• _Your assignment_
What you return must match the records below exactly, apart from the omitted pictures.

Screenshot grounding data
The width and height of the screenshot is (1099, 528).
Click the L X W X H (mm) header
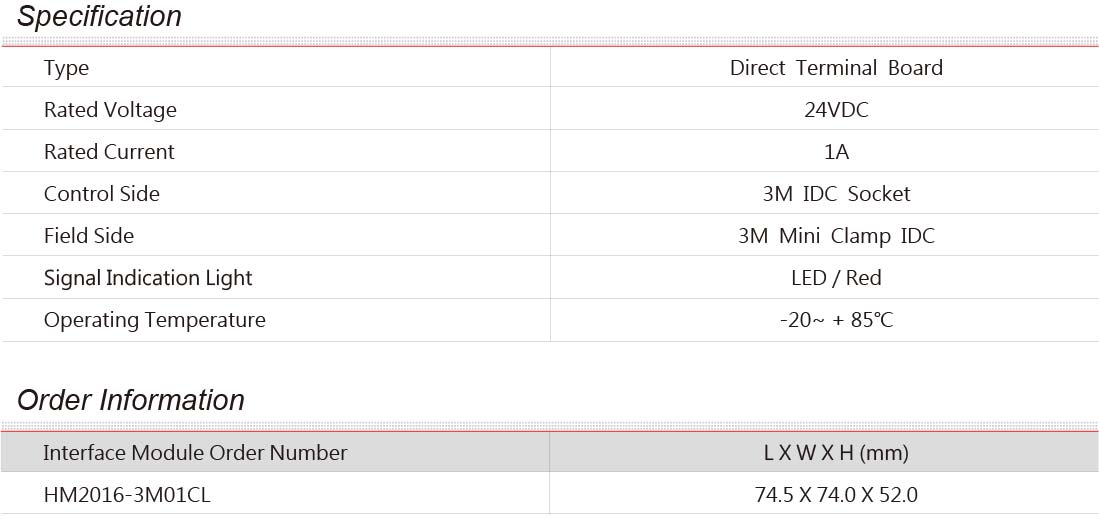point(836,453)
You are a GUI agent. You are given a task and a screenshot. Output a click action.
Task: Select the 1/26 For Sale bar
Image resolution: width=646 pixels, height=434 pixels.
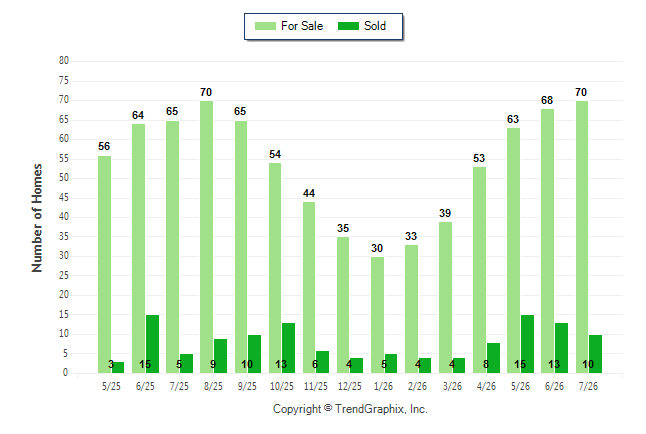377,315
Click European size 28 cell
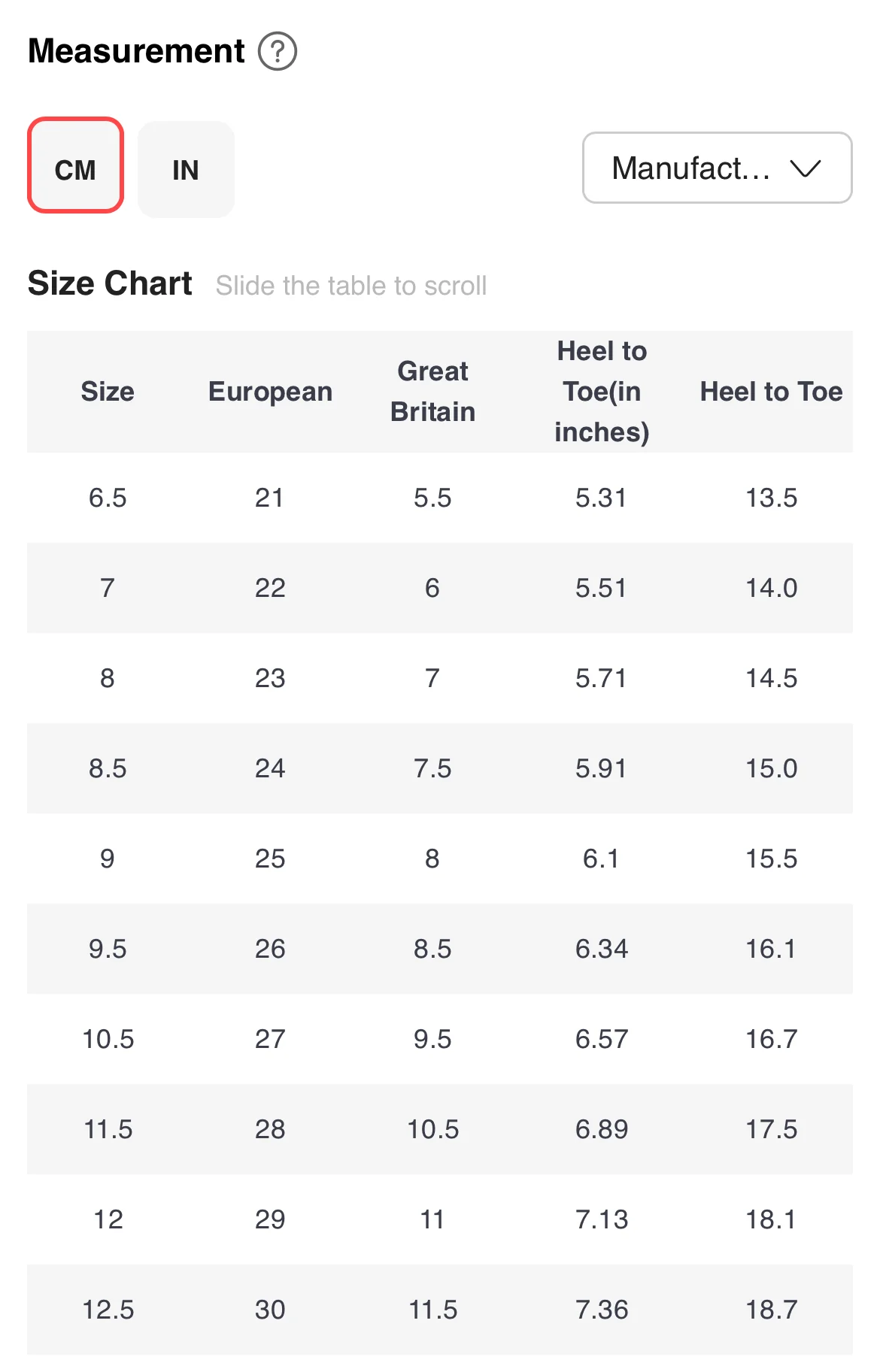This screenshot has width=880, height=1372. click(x=270, y=1129)
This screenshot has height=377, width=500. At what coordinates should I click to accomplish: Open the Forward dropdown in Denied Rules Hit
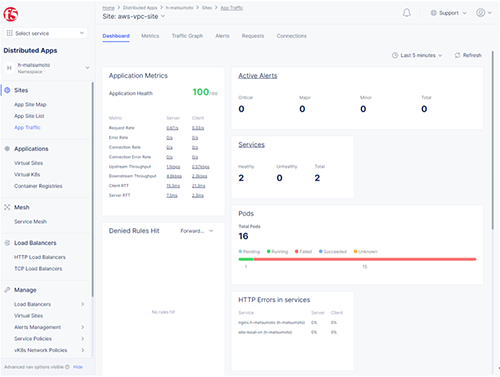click(x=197, y=231)
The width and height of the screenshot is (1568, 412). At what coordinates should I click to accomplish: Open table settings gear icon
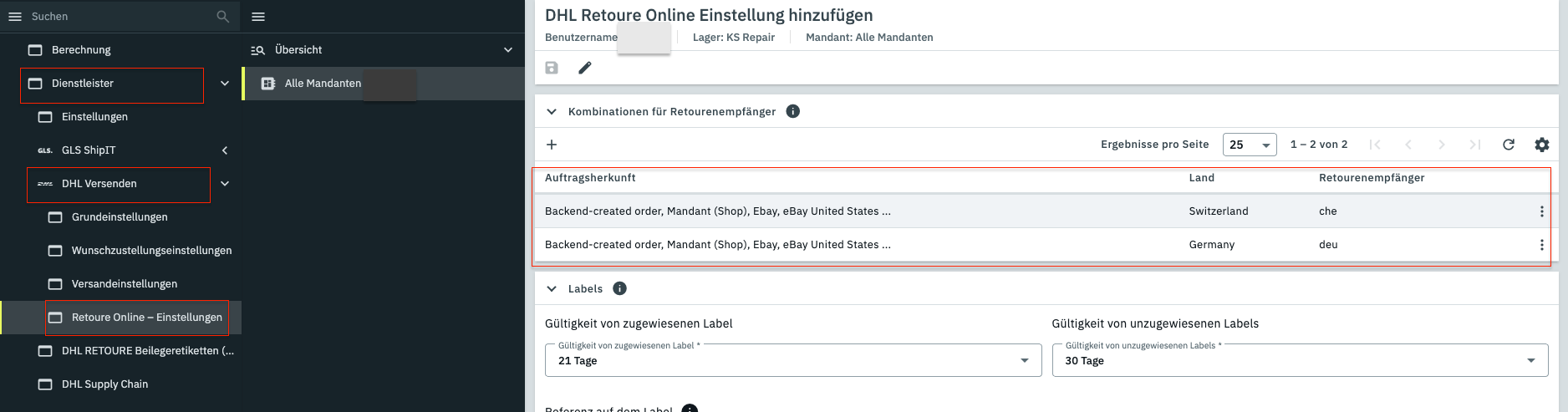pos(1542,145)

• _Result_
The width and height of the screenshot is (1099, 528).
Click the L X W X H (mm) header
point(836,453)
You are a GUI agent. You are given a task and a screenshot. Output a click action.
Task: Select the 1/26 For Sale bar
Image resolution: width=646 pixels, height=434 pixels.
377,315
Click European size 28 cell
This screenshot has width=880, height=1372. click(x=270, y=1129)
This screenshot has height=377, width=500. At what coordinates should I click to accomplish: Open the Forward dropdown in Denied Rules Hit
click(x=197, y=231)
The width and height of the screenshot is (1568, 412). At what coordinates should I click to accomplish: Open table settings gear icon
pos(1542,145)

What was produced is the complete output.